# RECORDED DATA
──────────────────────────────

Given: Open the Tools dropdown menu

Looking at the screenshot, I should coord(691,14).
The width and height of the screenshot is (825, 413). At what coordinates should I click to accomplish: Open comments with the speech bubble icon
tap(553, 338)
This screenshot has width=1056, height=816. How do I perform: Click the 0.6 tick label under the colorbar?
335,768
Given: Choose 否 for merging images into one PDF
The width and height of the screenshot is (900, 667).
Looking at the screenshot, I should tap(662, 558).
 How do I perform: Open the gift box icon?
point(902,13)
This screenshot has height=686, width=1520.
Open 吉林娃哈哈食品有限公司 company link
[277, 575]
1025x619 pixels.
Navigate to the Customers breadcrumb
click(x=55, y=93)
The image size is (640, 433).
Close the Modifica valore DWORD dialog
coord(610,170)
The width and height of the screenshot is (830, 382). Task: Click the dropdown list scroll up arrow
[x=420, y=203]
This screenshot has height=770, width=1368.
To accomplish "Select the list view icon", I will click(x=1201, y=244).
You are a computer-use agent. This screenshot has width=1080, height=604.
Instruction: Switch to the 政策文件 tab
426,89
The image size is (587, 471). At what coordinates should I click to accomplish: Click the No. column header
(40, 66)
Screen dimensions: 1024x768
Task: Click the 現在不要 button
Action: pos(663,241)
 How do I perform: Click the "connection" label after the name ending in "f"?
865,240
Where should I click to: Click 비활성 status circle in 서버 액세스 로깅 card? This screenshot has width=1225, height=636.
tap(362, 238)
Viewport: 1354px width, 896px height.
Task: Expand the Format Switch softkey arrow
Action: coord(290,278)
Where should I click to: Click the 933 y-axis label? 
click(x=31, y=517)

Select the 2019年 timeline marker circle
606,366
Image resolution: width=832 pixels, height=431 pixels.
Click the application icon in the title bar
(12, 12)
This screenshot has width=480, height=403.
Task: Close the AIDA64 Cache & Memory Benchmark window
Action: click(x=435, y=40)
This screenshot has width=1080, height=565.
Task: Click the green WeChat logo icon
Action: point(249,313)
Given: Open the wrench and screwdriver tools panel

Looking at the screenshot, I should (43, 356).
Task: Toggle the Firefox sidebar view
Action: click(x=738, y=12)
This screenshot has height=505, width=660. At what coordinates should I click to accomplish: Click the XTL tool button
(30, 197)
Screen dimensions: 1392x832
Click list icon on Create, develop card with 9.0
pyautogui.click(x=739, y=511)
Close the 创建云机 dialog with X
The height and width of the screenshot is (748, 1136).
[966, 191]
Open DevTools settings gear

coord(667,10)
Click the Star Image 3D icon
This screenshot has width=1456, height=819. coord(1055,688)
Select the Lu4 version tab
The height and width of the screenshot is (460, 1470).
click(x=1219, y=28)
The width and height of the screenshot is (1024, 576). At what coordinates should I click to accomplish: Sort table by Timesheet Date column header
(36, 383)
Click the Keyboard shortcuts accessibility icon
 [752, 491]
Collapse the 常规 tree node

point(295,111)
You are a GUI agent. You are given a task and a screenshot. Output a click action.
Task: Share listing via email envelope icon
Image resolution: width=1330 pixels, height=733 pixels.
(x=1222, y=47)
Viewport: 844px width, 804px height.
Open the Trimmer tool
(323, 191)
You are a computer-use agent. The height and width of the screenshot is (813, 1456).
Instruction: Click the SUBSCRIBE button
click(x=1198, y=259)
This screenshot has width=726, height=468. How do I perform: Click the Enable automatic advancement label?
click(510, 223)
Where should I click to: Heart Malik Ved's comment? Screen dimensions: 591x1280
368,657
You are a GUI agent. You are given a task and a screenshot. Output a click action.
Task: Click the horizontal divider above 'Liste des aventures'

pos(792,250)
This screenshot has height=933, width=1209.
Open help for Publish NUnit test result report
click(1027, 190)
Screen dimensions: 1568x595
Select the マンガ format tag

──────────────────────────────

# PROBLEM
Repeat word for word the lines above that run from the line containing "This screenshot has width=1056, height=816." through the line containing "The image size is (640, 433).", both ends included, and nothing else.

# PROBLEM SOLUTION
This screenshot has width=1056, height=816. How do I perform: Click the 0.6 tick label under the colorbar?
335,768
Given: Choose 否 for merging images into one PDF
The width and height of the screenshot is (900, 667).
Looking at the screenshot, I should tap(662, 558).
 How do I perform: Open the gift box icon?
point(902,13)
This screenshot has height=686, width=1520.
Open 吉林娃哈哈食品有限公司 company link
[277, 575]
1025x619 pixels.
Navigate to the Customers breadcrumb
click(x=55, y=93)
The image size is (640, 433).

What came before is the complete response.